Given are two intersecting lines $l$ and $l'$ in $\mathbb{E}^2$. How does one show that there are exactly four isometries that map $l$ to $l'$ and have $l\cap l'$ as fixed point?
Intuitively, I've managed to come up with three; rotations about $l \cap l'$ (clockwise and counterclockwise), and reflection about their bisection. I haven't got a clue as to how to find a fourth one, let alone formally proving these results.
Imagine any circle around the point of intersection. It will intersect $l$ in $A_1$ and $A_2$ and $l'$ in $B_1$ and $B_2$.
If you swap $l$ and $l'$ by an isometry, you have to exchange $\{A_1,A_2\}$ and $\{B_1,B_2\}$. Which in general (see below) means either $A_1\leftrightarrow B_1,A_2\leftrightarrow B_2$ or $A_1\leftrightarrow B_2,A_2\leftrightarrow B_1$. These four pairs between preimage and image point uniquely define the transformation, as long as $l$ and $l'$ are distinct. Geometrically speaking, the transformations are the reflections in the two angular bisectors between the lines.
You mention rotations, but a rotation that maps $l$ to $l'$ won't map $l'$ to $l$ unless the two lines happen to be orthogonal (or identical). So I'd exclude these. I think for the situation you described there can only be two isometries with the required properties, so what you want to show is in fact wrong. If you want to consider the orthogonal case, then you'd get defining points like $A_1\mapsto B_1\mapsto A_2\mapsto B_2\mapsto A_1$ and $A_1\mapsto B_2\mapsto A_2\mapsto B_1\mapsto A_1$. But in the non-orthogonal case, $\lVert A_1-B_1\rVert\neq\lVert B_1-A_2\rVert$ so the transformation would not be an isometry.
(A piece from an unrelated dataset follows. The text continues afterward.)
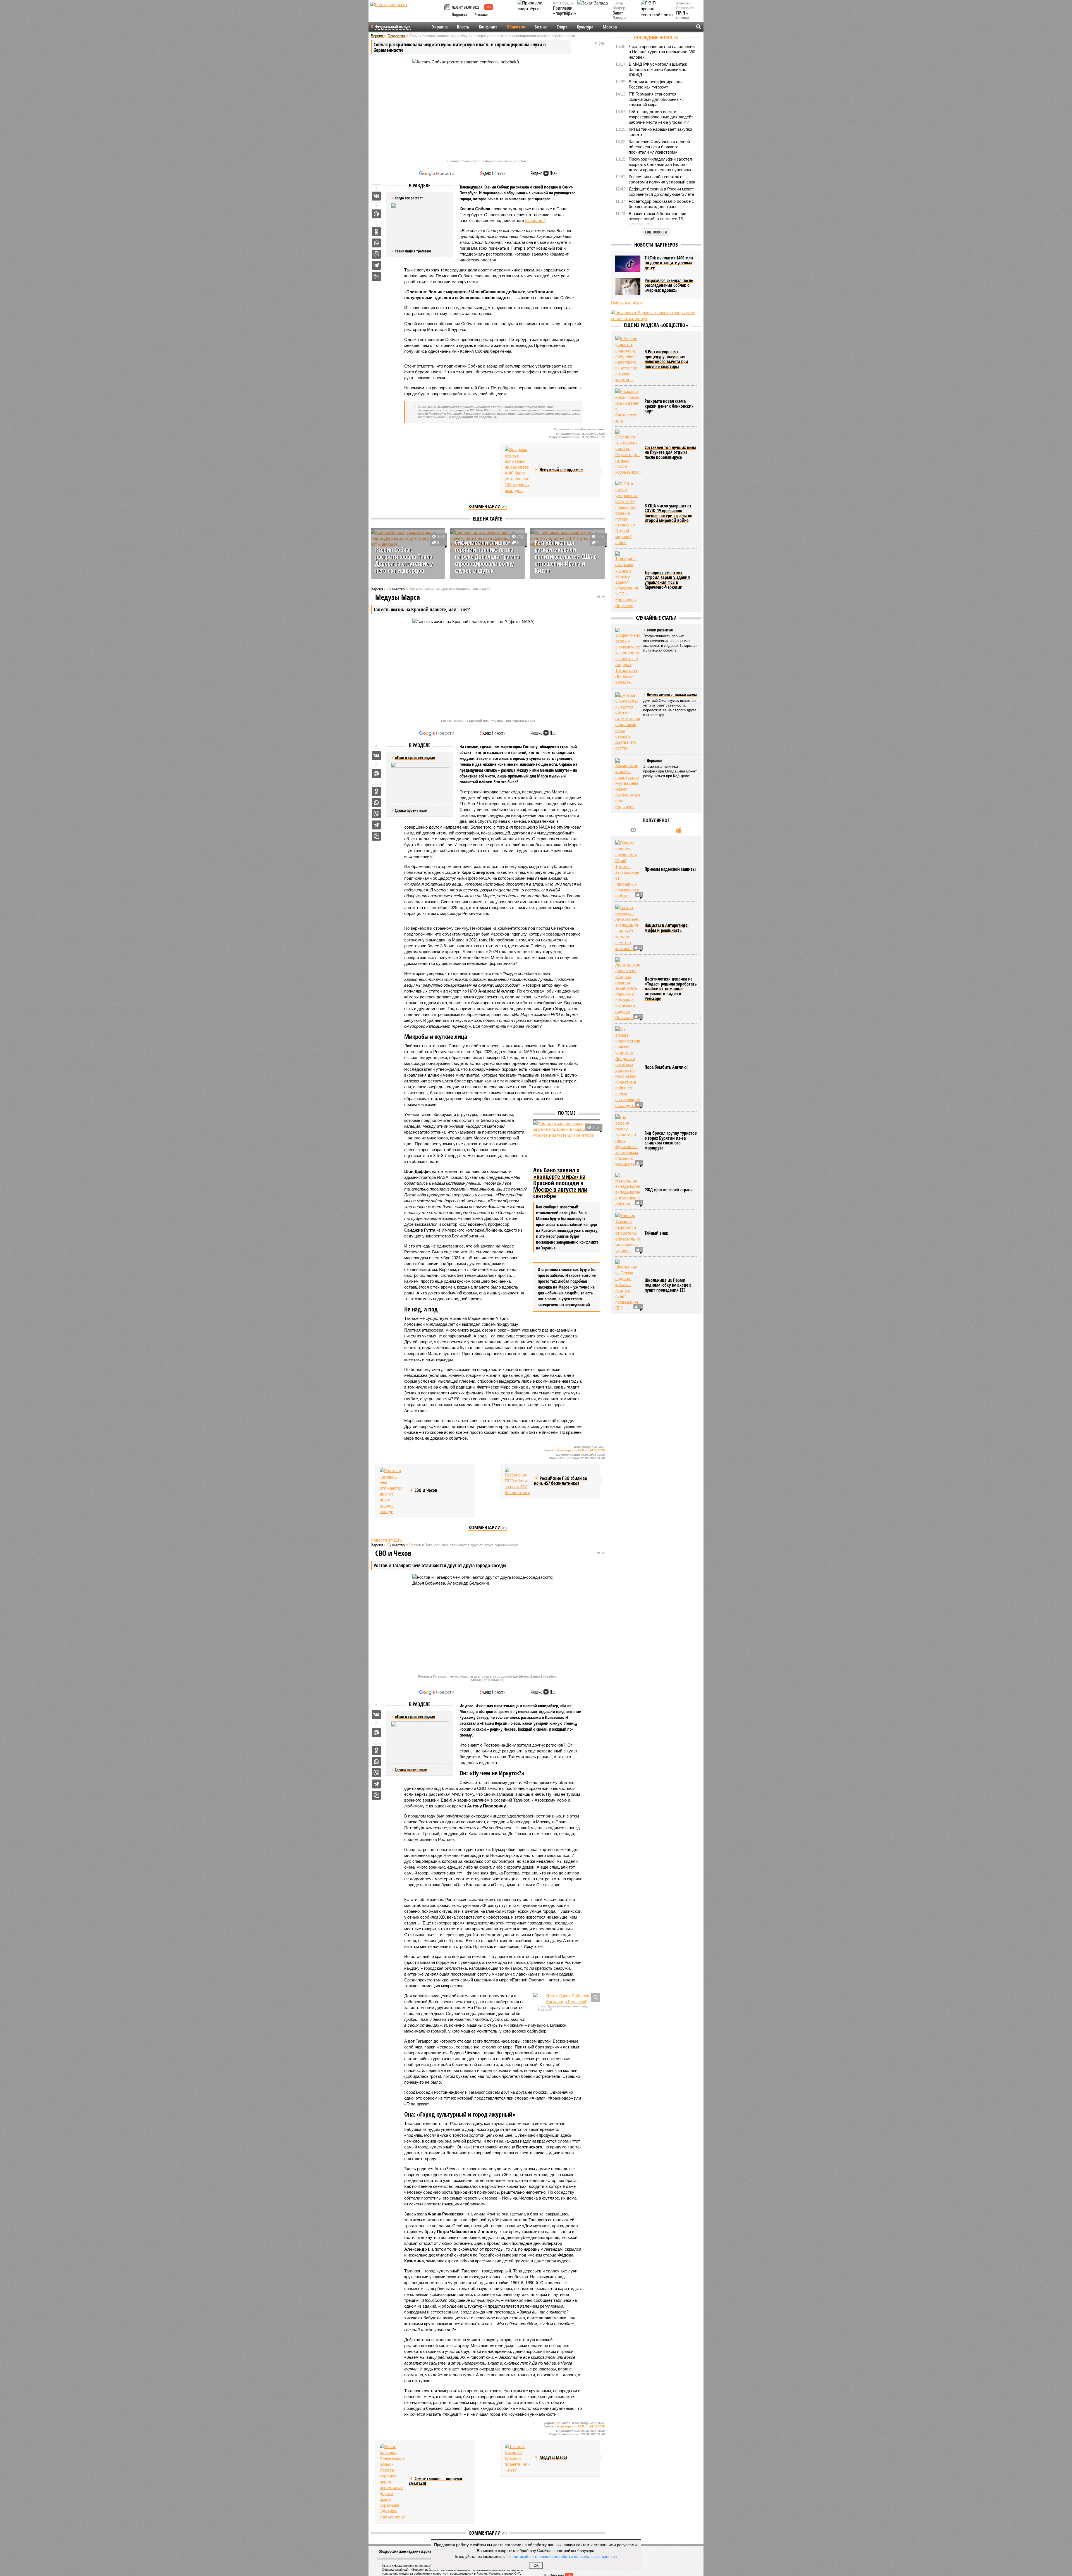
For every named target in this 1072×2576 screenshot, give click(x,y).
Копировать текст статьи (376, 276)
So what's wrong with the question? I can only guess. Perhaps you are to show that there can be no more than 4 isometries, so you indeed have to consider the orthogonal case. Or you don't have to swap $l$ and $l'$, but instead should fix $\{l,l'\}$ so that you also have to consider operations which map $l$ to $l$ and $l'$ to $l'$. In that case, you'd have the identity transformation and a rotation by $180°$ as additional isometries. Have a look at your problem statement, and see whether one of these alternative interpretations could be what's actually being asked.